* _Supplied data_:
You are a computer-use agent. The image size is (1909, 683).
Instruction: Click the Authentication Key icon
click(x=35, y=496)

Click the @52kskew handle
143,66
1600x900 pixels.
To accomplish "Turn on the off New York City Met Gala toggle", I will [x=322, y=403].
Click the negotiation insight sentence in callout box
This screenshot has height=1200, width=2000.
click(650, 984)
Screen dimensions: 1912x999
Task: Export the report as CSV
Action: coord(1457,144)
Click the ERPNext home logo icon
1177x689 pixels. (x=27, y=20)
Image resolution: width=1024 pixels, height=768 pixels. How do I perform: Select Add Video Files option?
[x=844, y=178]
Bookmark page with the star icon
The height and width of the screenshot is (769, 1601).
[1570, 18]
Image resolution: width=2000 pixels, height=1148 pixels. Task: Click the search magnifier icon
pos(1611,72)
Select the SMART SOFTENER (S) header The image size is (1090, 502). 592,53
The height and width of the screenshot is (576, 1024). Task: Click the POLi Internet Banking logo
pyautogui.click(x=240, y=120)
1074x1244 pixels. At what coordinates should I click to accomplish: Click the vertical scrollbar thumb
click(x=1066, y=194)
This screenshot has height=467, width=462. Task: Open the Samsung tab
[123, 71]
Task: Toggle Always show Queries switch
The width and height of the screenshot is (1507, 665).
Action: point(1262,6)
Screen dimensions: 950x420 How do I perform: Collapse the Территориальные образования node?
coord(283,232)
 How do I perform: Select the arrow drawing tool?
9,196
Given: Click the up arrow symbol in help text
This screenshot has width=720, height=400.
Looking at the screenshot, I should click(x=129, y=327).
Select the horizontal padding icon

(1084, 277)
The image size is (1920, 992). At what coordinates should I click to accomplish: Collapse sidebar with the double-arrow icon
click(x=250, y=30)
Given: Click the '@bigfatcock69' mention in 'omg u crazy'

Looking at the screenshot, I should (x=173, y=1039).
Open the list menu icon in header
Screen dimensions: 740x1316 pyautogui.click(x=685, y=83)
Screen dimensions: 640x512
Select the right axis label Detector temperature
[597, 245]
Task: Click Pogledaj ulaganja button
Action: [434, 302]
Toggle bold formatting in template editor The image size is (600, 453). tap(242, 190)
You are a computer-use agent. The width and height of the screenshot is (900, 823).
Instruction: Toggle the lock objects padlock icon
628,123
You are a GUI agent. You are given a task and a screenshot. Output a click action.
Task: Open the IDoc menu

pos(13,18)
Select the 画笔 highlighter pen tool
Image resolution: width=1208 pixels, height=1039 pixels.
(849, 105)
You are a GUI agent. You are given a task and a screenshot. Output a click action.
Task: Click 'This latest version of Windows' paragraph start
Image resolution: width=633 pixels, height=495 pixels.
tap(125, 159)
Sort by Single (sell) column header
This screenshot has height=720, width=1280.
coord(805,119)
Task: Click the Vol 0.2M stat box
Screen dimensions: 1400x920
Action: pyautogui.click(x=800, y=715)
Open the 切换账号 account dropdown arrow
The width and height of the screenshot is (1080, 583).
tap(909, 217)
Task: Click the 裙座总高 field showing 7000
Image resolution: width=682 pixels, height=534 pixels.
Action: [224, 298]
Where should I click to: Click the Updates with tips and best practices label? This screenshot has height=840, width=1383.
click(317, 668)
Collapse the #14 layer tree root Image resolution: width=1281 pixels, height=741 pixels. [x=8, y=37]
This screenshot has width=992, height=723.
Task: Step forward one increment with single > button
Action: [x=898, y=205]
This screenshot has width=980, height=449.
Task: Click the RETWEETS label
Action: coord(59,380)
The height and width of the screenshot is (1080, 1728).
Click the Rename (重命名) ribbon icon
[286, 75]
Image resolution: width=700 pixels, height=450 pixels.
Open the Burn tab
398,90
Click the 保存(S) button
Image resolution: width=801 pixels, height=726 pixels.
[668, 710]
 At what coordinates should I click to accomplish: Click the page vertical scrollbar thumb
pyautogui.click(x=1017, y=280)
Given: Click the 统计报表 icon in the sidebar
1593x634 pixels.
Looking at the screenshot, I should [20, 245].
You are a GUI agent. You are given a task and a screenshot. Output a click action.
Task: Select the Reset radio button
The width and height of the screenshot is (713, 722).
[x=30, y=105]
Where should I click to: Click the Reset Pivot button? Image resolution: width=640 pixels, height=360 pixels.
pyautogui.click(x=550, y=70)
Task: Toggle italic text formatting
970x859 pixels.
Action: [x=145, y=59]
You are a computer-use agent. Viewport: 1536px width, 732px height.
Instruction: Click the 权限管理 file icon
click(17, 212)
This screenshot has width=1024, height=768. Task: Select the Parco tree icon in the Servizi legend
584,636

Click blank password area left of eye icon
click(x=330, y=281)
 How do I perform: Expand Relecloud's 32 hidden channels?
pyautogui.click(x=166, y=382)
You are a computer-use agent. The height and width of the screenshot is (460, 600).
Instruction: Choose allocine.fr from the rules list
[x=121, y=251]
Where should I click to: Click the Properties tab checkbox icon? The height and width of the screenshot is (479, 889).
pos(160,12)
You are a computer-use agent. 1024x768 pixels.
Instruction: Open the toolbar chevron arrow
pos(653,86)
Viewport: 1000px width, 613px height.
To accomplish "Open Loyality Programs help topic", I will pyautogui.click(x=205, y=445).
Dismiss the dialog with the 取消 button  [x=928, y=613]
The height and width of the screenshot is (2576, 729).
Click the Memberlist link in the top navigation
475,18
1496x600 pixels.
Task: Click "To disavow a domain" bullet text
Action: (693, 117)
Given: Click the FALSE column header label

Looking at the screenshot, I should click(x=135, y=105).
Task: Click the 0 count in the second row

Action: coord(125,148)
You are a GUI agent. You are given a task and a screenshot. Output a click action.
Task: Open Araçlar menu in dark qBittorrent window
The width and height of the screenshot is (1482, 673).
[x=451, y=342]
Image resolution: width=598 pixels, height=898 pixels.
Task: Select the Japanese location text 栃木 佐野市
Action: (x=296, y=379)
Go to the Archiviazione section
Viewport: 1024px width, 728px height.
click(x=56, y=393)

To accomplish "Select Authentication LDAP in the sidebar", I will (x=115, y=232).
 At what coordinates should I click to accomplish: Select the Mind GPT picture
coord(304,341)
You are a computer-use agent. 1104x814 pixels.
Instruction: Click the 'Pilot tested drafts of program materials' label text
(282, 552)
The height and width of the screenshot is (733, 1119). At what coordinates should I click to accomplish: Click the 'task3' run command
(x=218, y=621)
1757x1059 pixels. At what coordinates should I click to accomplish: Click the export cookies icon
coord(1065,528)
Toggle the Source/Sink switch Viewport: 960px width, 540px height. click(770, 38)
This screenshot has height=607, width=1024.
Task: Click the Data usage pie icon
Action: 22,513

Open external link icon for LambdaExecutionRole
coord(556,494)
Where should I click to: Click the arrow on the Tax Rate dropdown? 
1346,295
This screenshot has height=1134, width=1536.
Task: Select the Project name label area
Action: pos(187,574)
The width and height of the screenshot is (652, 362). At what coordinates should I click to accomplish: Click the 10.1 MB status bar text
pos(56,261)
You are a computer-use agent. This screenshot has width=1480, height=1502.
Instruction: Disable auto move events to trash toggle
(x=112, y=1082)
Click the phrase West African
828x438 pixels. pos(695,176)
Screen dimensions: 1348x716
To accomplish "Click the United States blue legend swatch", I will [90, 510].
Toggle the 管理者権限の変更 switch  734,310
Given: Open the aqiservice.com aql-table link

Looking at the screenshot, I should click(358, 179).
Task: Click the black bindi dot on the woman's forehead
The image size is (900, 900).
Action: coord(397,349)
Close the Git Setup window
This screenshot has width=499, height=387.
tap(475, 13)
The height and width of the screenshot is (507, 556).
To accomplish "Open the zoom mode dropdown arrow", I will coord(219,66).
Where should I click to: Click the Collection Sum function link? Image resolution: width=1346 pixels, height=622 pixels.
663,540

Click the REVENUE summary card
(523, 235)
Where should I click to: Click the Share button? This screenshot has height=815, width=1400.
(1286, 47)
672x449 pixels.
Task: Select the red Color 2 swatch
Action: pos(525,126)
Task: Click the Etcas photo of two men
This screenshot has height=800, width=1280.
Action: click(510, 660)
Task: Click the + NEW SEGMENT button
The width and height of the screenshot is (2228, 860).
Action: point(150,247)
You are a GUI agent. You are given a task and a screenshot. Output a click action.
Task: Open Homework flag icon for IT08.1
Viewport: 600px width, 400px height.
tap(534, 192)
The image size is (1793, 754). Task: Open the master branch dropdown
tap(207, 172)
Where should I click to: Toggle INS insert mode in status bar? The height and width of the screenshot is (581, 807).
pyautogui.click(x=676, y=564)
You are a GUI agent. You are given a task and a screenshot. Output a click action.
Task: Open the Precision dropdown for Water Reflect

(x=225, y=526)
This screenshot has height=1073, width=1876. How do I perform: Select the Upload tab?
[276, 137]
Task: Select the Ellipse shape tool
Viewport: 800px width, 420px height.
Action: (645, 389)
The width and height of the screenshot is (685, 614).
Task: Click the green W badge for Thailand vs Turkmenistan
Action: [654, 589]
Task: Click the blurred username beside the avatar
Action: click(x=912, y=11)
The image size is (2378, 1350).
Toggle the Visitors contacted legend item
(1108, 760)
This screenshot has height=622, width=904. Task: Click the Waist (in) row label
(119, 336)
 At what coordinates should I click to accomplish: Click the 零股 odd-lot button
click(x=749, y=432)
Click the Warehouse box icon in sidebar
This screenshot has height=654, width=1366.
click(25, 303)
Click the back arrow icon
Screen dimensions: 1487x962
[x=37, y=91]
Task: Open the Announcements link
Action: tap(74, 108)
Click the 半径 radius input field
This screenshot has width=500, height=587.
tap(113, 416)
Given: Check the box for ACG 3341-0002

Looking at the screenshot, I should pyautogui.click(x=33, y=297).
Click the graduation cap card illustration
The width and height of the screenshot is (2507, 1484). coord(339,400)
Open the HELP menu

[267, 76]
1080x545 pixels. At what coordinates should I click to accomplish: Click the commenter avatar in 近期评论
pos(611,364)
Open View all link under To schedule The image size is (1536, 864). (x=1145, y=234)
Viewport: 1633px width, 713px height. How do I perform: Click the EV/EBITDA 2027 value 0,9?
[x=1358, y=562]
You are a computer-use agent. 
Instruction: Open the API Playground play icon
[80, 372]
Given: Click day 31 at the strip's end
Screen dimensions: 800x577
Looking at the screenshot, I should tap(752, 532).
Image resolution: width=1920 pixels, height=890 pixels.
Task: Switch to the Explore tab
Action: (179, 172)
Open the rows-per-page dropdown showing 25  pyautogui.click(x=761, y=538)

* _Action item_: Every line from the top of the material above through the line holding "1600x900 pixels." should be reproduced word for word, and nothing beyond it.

* _Expected answer_:
You are a computer-use agent. The image size is (1909, 683).
Instruction: Click the Authentication Key icon
click(x=35, y=496)

Click the @52kskew handle
143,66
1600x900 pixels.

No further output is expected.